- Born: June 5, 1932 Cleveland, Ohio, U.S.
- Died: April 22, 2013 (aged 80) Los Angeles, California, U.S.
- Education: Los Angeles High School
- Alma mater: Los Angeles City College (dropped out)
- Occupation: businessman
- Known for: Founder of 99 Cents Only Stores

= Dave Gold =

American businessman (1932–2013)

Dave Gold (June 5, 1932 – April 22, 2013) was an American businessman who established the 99 Cents Only chain of discount stores, later also known as The 99 Store.

== Early life ==
Gold was born in Cleveland, Ohio, to Russian Jewish immigrants who operated a general store.

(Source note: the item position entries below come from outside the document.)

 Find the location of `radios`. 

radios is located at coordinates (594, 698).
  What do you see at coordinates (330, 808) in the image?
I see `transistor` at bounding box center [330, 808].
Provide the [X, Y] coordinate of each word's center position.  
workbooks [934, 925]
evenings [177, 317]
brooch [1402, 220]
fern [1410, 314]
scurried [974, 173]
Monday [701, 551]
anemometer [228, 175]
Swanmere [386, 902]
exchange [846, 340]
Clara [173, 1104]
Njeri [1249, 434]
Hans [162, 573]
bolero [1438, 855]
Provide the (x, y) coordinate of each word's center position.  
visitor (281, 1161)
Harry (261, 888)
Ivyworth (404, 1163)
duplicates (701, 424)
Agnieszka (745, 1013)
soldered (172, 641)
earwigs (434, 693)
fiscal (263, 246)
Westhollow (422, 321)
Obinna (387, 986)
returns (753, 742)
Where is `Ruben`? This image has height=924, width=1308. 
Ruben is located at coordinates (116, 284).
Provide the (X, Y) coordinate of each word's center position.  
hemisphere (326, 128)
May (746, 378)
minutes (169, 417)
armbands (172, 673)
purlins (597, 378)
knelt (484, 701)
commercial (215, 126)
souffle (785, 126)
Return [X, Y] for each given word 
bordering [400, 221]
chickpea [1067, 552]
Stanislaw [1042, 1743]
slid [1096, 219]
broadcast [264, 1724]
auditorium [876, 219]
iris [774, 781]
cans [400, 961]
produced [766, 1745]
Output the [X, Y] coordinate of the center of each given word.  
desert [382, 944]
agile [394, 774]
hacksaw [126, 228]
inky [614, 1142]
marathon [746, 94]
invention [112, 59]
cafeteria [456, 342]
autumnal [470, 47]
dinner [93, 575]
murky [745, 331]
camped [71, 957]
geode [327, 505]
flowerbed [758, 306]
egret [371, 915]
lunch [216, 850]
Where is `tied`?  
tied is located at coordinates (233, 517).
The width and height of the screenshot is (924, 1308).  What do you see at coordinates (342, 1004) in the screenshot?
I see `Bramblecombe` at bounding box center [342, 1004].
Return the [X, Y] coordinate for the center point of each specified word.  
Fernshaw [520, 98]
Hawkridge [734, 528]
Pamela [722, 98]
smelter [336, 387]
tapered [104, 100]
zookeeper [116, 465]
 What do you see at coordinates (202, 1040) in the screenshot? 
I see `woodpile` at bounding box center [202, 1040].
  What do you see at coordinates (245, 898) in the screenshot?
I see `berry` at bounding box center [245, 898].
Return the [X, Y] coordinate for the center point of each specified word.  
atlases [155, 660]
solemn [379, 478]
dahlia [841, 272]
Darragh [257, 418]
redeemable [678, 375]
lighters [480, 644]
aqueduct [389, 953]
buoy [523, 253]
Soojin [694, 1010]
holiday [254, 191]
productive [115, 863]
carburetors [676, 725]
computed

His family moved to Los Angeles in 1945. Gold graduated from Los Angeles High School and began studies at Los Angeles City College, but dropped out to run his family's liquor store after his father had a heart attack.

== Career ==
Gold opened the first 99 Cents Only store in 1982. At the time, the dollar store concept was considered a retail graveyard for expired or broken products. Gold made his store bright and well organized and cultivated relationships with vendors, sometimes plying them with bagels and cream cheese. 99 Cents went public on the New York Stock Exchange in 1996.

Gold died in his home in the Mid-Wilshire area of Los Angeles from an apparent heart attack.